The shift toward open-source AI models reflects a maturing market reality. After an initial wave of AI adoption driven by hype and rapid advances in large language models, many organizations are now entering a pragmatic phase where return on investment takes precedence over simply deploying the most advanced technology. The article shows this is not merely a preference but a necessity born from concrete cost pressures: high-profile examples of runaway spending demonstrate that token-based billing from proprietary models can quickly spiral out of control, especially at scale.

Transparency and trust are emerging as equally important decision drivers, particularly in regulated and mission-critical sectors.
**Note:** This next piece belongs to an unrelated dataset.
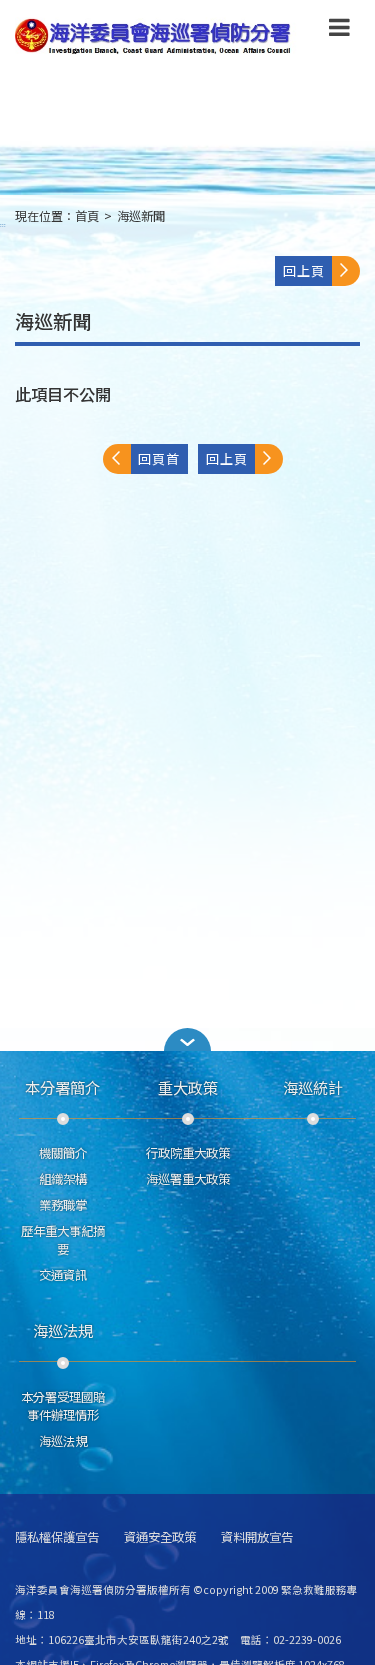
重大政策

Vogels emphasized that in healthcare, government, and humanitarian work, understanding how an AI system was trained and how it makes decisions can be as important as raw performance. Open-source models align better with this need because they allow developers to inspect and modify code and fine-tune models on their own data—though the article notes that even most open-weight providers do not fully reveal all training data. Amazon's launch of a tool connecting scientific datasets to AI assistants signals how the company is positioning itself to serve this demand: by lowering technical barriers for researchers and accelerating discovery in fields like climate science and public health, the company is supporting the broader ecosystem shift toward practical, cost-conscious, and transparent AI deployment.

FAQ

Why are companies moving away from proprietary AI models?
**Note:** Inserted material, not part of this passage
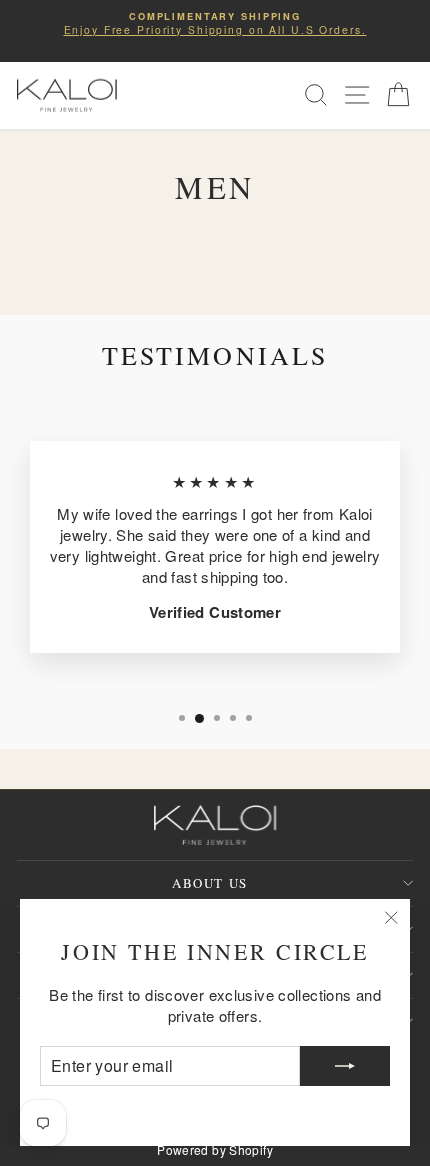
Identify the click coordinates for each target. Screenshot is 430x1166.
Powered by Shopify (215, 1149)
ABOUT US (209, 883)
Cost is the primary driver. Stories of runaway AI bills—such as Uber burning through its entire 2026 AI budget in four months and another company spending half a billion dollars in a single month—have made executives skittish about building systems on expensive models that bill by the token. Open-source models, though requiring users to pay for their own cloud infrastructure, often work out cheaper than proprietary models when deployed at scale.
Do companies really need the most advanced AI models?
According to Werner Vogels, the answer is no. He stated that companies need to scrutinize not just what AI can do but what it costs to deploy and maintain, and that cost must be a core part of architecture decisions. Organizations are entering a more pragmatic phase focused on return on investment rather than simply deploying the biggest, highest-end models.
What new tool did Amazon launch at the summit?
Amazon launched an open-source AI tool that connects the AWS Registry of Open Data—home to more than 1,100 datasets from organizations including NASA, NOAA, and the NIH—to AI assistants. The tool allows users to search for relevant scientific datasets using natural language queries rather than navigating complex data catalogs, aiming to accelerate research in fields such as climate science and public health.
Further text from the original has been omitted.